Every time some American man shoots up a building full of people, I feel a deep sense of outrage. Even with years of meditation and Buddhist training, it's still there. No matter how many arguments I have heard from gun rights advocates, I've never been able to swallow the obsession with guns many men in the U.S. have. I'm aware that this is true in other nations - and clearly armed groups of men terrorize people in war torn and oppressed countries all over the world. However, given the last few days in the U.S., I feel called to question again, as a man, why we American men are so attached to our guns.
Many of you probably heard a few days ago about the Major who
killed a dozen of his fellow soldiers and injured at least thirty others in Fort Hood, Texas. And then yesterday, a disgruntled former employee walked into his old workplace and
killed one person and injured half a dozen others. Two days - thirteen dead, dozens of others injured. Is this another form of war?
The gun lobby, lead by the
National Rifle Association, is powerful in the United States. It seems near impossible to get quality health coverage for all Americans, but you sure as hell can get a gun if want one. In fact, recent estimates suggest there is almost
one gun per person in the U.S. And let's face it, even though a woman finally stopped the Fort Hood shooter, most of those owning the guns, and doing the shooting, are men.
The first Buddhist precept is a vow of non-killing. It's not an injunction against all killing, and indeed we are always, even in taking a breath, killing something. However, I believe that this precept calls us to examine deeply our desires to kill and to refrain from all killing that is unnecessary.

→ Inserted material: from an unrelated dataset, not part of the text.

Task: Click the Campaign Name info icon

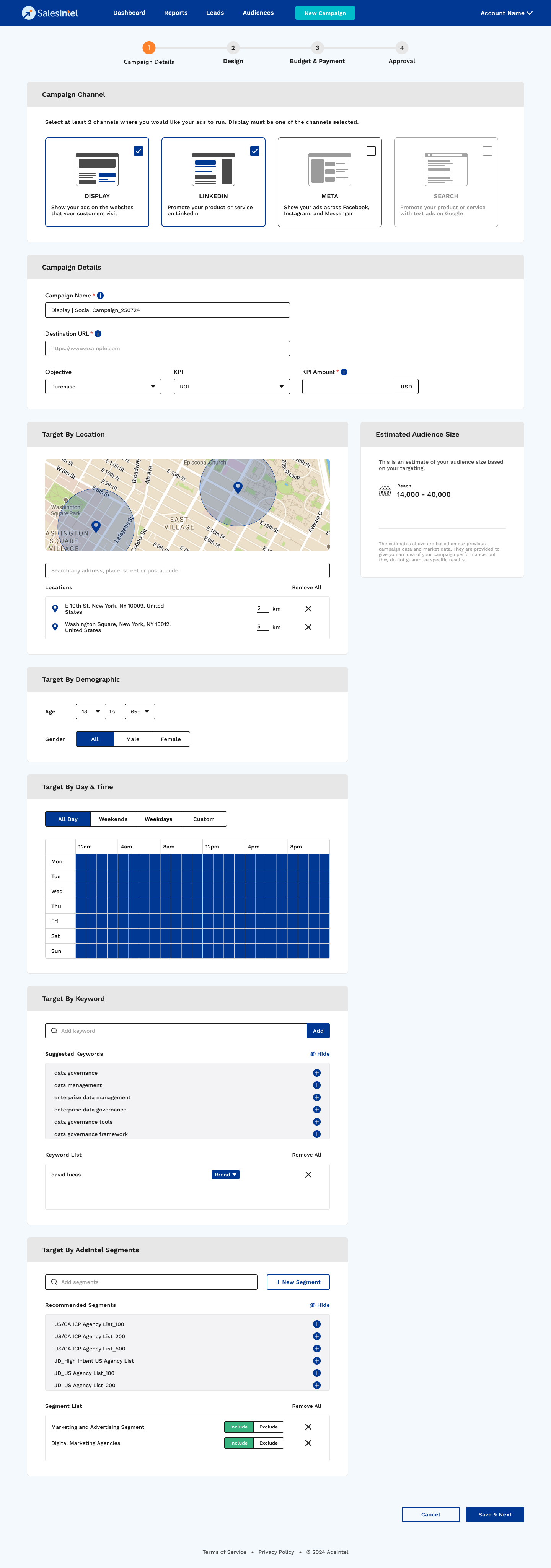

I can hear the hunters in the audience cringing a bit when I say this. Maybe they will even think I am judging them. Well, I've never had a clear answer when it comes to hunting. On the one hand, how many people in the U.S. have to hunt out of
necessity. On the other hand, the common imbalance of populations of deer and rabbits, for example, create their own problems, and hunting, I suppose might be one solution to the problems they create. Hunting is, in a lot of ways, a separate issue from gun violence. However, groups like the NRA are filled with hunters whose numbers and financial contributions contribute to the blocking of laws that might prevent some of the gun violence that happens in the U.S.
But laws themselves are never enough. We men, especially those who own and use guns, must get reflective about why we're so collectively prone to violence. How much of our collective obsession with guns is a feeling that we are powerless in our lives? How much of it is a mistaken belief that in owning and using firearms, we might gain control of our lives? Why is it that it much easier to find men who are publicly, even politically passionate about guns rights than it is to find men who are as passionate about health care rights, just to give one example? And how much of this is driven by unexamined fears, including the fear to be a man who shows fear and vulnerability?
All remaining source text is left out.